# [GIVEN EXERCISE]
Render each line of the material below as an item in a numbered list, skipping blank lines and omitting the pictures.

Text and item location entries

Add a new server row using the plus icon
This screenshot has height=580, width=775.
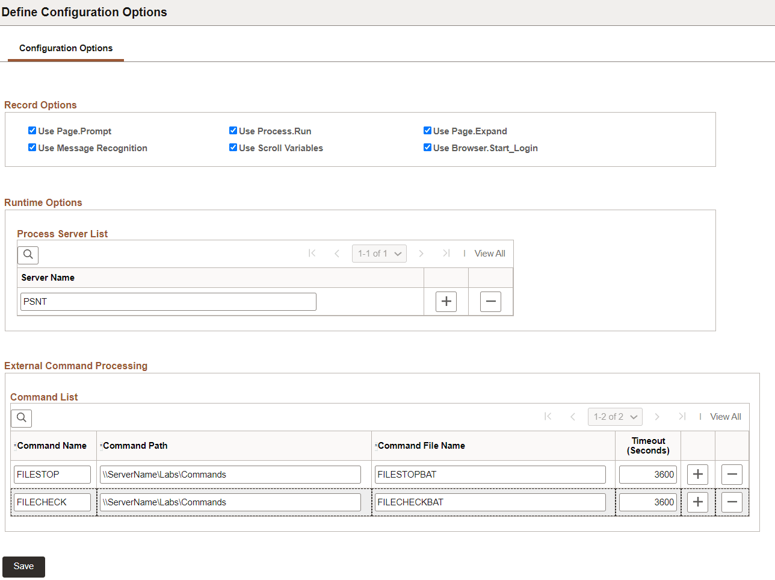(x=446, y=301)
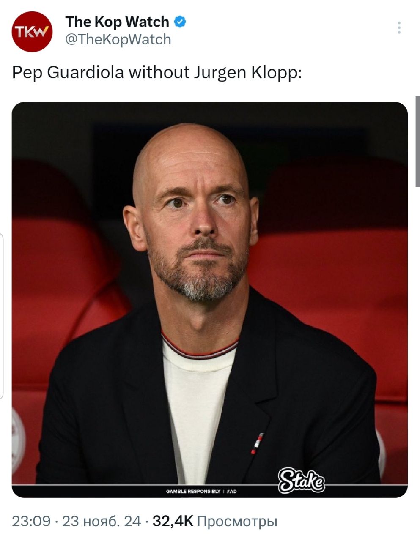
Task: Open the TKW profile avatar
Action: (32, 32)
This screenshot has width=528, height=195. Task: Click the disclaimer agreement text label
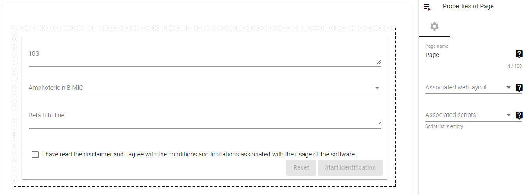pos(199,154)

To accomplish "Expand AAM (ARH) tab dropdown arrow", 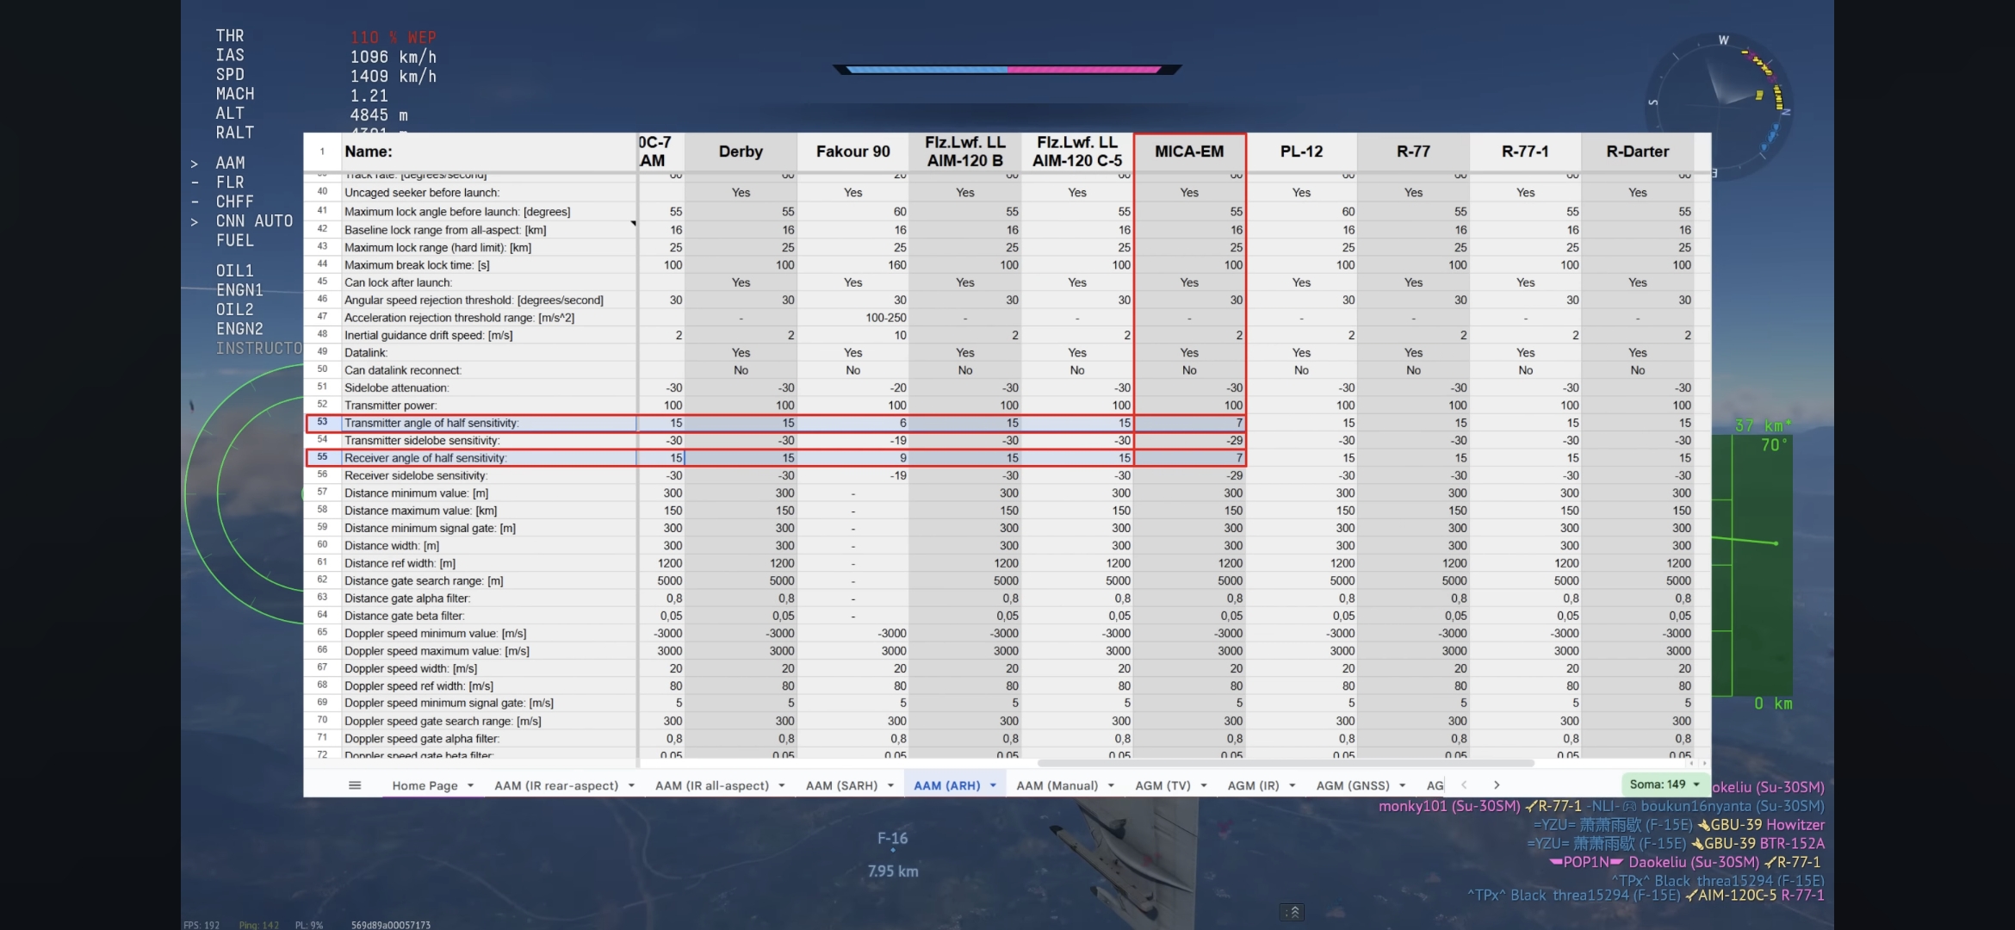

# [EXERCISE OUTPUT]
1. Add a new server row using the plus icon
2. This screenshot has height=580, width=775.
3. (x=446, y=301)
4. Task: Open the TKW profile avatar
5. Action: (32, 32)
6. This screenshot has width=528, height=195. Task: Click the disclaimer agreement text label
7. pos(199,154)
8. To accomplish "Expand AAM (ARH) tab dropdown arrow", 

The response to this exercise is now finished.